Как писала манчестерская газета, коммерческий центр был окружен «громадным кордоном из скотства и грязи, достаточным, чтобы вселить страх в сердце любого цивилизованного обитателя». Испытывая ужас заразиться от пролетариата, семьи среднего класса бежали в пригороды. И они продолжали бежать; по мере того как рабочий класс резко возрастал, трущобы вторгались в пригородную утопию, вызывая новую волну побегов в более удаленные, наполовину сельские районы. Бо́льшую часть истории слово «пригород» ассоциировалось с худшим, что есть в городе: заваленная мусором территория для свалок и незаконной торговли. Но теперь пригороды обещали убежище[270].
Манчестер может записать себе в актив открытие многих урбанистических вещей, в их числе первые автобусы (1824) и первая железнодорожная станция для пассажиров (1830). Автобусы, поезда и, позже, трамваи облегчили процесс исхода в пригороды для тех, кто работал в центре. Широкие дороги с магазинами по бокам скрывали обширные пространства трущоб за ними.

Задание 1 → Переведите на английский язык предложение из отрывка о пригородах Манчестера: «Автобусы, поезда и, позже, трамваи облегчили процесс исхода в пригороды для тех, кто работал в центре».
Задание 2 → Перепишите дословно часть отрывка о пригородах Манчестера между «Как писала манчестерская» и «пригороды обещали убежище[270].» включительно.
Задание 3 → Продолжите отрывок о бегстве горожан Манчестера в пригороды, начав сразу после его последнего предложения.

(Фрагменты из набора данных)
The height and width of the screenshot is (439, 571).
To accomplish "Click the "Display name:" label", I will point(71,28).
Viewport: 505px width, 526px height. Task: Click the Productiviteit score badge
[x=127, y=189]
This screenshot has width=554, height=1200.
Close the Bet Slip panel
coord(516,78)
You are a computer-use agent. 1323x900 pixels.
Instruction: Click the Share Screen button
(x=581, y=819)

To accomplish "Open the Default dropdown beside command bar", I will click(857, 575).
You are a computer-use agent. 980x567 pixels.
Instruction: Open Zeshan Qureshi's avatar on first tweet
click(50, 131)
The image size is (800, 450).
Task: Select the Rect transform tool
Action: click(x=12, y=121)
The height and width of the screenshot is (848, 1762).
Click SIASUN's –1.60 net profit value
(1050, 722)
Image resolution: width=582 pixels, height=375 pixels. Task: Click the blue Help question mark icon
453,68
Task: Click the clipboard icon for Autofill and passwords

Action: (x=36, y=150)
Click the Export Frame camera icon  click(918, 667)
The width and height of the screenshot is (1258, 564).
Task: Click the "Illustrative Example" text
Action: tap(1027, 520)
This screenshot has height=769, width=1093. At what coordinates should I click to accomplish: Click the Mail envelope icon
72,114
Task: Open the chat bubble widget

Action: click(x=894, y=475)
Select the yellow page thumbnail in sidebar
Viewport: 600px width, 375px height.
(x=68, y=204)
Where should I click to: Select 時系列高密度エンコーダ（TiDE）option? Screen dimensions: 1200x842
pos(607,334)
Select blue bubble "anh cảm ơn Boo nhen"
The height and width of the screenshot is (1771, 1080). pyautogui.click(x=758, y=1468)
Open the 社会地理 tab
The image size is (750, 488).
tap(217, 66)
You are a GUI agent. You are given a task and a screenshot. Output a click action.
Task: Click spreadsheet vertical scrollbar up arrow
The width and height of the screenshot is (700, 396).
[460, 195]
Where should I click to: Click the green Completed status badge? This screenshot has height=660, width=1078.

Поле ответа 1 → Buses, trains, and later trams eased the exodus to the suburbs for those who worked in the center.

Поле ответа 2 →
Как писала манчестерская газета, коммерческий центр был окружен «громадным кордоном из скотства и грязи, достаточным, чтобы вселить страх в сердце любого цивилизованного обитателя». Испытывая ужас заразиться от пролетариата, семьи среднего класса бежали в пригороды. И они продолжали бежать; по мере того как рабочий класс резко возрастал, трущобы вторгались в пригородную утопию, вызывая новую волну побегов в более удаленные, наполовину сельские районы. Бо́льшую часть истории слово «пригород» ассоциировалось с худшим, что есть в городе: заваленная мусором территория для свалок и незаконной торговли. Но теперь пригороды обещали убежище[270].

Поле ответа 3 →
Чикаго после Большого пожара 1871 года развивался по схожему образцу, в нем выделился центральный деловой район – Петля, – утыканный небоскребами, но окруженный, словно осажденный город варварской армией, фабриками и трущобами. За пределами образованного ими кольца опустошения находились другие кольца с жилыми домами, где жили состоятельные люди (все более и более состоятельные по мере удаления от Петли). Современный транспорт метрополиса сделал возможным такой сегрегационный паттерн: бедные плелись пешком на работу и жили там, где было грязно, средний класс и богачи могли себе позволить ездить из пригорода или, в случае настоящей удачи, из живописных деревень, стоящих на Северном берегу[271].
Для наблюдателей такая фрагментация урбанистического общества, разделение города на герметически закрытые, базирующиеся на классовых отличиях районы, выглядела частью ночного кошмара. Когда заводы останавливались, когда бухгалтерские конторы закрывались после рабочего дня, «моральный порядок» оставлял город, и его центр отдавался на откуп пороку и преступлениям.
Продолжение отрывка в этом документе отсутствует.